> _Objective_:
Output the data exactly as it appears, from the line containing "This screenshot has width=1920, height=1080. Identify" through the line containing "center [506, 179].", both included.

***

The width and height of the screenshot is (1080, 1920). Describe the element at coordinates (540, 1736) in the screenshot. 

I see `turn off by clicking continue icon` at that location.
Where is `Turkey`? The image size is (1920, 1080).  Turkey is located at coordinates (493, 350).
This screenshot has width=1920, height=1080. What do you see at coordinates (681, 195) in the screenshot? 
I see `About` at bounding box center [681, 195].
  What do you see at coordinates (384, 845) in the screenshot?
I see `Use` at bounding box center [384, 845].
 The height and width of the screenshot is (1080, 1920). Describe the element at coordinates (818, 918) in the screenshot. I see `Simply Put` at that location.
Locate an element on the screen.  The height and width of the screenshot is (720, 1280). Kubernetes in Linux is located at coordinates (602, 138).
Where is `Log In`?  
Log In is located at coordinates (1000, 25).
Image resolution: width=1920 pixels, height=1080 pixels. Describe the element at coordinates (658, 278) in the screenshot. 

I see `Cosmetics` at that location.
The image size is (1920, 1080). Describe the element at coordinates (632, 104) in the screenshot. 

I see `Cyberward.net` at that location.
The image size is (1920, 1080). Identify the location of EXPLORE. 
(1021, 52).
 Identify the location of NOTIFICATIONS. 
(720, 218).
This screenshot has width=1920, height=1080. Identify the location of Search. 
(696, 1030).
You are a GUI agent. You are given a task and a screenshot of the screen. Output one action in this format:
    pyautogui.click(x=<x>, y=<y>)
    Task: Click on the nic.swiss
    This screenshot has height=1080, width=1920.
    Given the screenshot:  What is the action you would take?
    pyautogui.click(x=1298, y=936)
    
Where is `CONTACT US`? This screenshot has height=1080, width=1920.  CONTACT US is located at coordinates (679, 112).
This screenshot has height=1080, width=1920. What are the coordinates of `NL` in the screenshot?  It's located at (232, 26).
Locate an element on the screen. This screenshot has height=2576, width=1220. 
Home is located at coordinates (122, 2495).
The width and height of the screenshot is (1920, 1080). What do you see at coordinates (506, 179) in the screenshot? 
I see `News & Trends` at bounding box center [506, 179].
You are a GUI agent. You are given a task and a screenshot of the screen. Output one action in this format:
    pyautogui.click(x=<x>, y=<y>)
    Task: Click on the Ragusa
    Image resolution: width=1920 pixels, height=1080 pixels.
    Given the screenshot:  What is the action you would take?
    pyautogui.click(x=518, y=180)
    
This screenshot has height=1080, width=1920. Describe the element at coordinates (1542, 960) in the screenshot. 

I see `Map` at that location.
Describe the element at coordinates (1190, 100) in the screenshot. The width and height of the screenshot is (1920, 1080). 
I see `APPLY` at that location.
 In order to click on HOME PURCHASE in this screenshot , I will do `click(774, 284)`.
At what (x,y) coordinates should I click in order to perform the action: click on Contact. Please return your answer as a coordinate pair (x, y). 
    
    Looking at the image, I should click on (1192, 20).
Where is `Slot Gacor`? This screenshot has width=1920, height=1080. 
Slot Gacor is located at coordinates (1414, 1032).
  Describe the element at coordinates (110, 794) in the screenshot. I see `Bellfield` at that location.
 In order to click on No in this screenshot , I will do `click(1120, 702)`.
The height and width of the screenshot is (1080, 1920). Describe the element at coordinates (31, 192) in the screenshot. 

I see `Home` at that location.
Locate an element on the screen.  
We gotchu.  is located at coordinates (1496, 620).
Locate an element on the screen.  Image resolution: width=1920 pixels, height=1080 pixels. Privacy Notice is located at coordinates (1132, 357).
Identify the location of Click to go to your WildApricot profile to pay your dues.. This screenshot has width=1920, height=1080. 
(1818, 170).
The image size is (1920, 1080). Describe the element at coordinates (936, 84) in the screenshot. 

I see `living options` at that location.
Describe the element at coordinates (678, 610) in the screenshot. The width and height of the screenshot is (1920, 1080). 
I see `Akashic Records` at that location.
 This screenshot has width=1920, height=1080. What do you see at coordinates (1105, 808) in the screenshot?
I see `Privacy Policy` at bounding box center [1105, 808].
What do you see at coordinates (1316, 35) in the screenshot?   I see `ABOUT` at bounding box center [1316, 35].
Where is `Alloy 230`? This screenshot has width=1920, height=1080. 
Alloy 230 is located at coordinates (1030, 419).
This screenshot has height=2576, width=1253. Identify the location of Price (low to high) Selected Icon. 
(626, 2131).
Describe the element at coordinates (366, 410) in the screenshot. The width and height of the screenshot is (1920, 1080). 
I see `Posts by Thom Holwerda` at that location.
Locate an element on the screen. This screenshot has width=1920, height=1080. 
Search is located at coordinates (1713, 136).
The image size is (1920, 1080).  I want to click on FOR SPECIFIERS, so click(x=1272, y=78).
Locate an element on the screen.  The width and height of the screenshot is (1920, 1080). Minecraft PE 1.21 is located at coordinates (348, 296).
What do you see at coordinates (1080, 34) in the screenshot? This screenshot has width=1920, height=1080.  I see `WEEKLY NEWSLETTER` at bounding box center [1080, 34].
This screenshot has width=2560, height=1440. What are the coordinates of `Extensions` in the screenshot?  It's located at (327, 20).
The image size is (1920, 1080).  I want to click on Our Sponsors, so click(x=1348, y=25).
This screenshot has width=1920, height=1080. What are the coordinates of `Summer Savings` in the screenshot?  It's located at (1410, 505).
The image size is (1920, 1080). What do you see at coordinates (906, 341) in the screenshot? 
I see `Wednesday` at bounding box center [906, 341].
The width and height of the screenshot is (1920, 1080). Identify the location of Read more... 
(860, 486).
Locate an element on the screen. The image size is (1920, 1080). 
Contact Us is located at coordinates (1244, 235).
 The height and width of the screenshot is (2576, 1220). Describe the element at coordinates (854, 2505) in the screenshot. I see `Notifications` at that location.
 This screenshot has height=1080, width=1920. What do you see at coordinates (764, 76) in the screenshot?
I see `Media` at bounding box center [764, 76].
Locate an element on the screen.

***

> _Result of this task_:
This screenshot has width=1920, height=1080. Identify the location of Search. 
(696, 1030).
You are a GUI agent. You are given a task and a screenshot of the screen. Output one action in this format:
    pyautogui.click(x=<x>, y=<y>)
    Task: Click on the nic.swiss
    This screenshot has height=1080, width=1920.
    Given the screenshot:  What is the action you would take?
    pyautogui.click(x=1298, y=936)
    
Where is `CONTACT US`? This screenshot has height=1080, width=1920.  CONTACT US is located at coordinates (679, 112).
This screenshot has height=1080, width=1920. What are the coordinates of `NL` in the screenshot?  It's located at (232, 26).
Locate an element on the screen. This screenshot has height=2576, width=1220. 
Home is located at coordinates (122, 2495).
The width and height of the screenshot is (1920, 1080). What do you see at coordinates (506, 179) in the screenshot? 
I see `News & Trends` at bounding box center [506, 179].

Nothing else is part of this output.